- Work instructions: Rewrite the lines of the material below as a numbered list, omitting any blank lines.

(Source data)
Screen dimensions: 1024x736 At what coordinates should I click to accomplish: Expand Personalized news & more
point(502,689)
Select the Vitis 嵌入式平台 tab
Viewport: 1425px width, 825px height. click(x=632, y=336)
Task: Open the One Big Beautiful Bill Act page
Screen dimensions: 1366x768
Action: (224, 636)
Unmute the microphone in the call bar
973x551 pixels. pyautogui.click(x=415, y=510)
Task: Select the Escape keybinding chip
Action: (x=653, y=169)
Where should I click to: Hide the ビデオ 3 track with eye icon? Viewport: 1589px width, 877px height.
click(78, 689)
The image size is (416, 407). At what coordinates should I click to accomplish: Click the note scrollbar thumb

- Result for this exercise:
1. Screen dimensions: 1024x736 At what coordinates should I click to accomplish: Expand Personalized news & more
2. point(502,689)
3. Select the Vitis 嵌入式平台 tab
4. Viewport: 1425px width, 825px height. click(x=632, y=336)
5. Task: Open the One Big Beautiful Bill Act page
6. Screen dimensions: 1366x768
7. Action: (224, 636)
8. Unmute the microphone in the call bar
9. 973x551 pixels. pyautogui.click(x=415, y=510)
10. Task: Select the Escape keybinding chip
11. Action: (x=653, y=169)
12. Where should I click to: Hide the ビデオ 3 track with eye icon? Viewport: 1589px width, 877px height.
13. click(78, 689)
14. The image size is (416, 407). At what coordinates should I click to accomplish: Click the note scrollbar thumb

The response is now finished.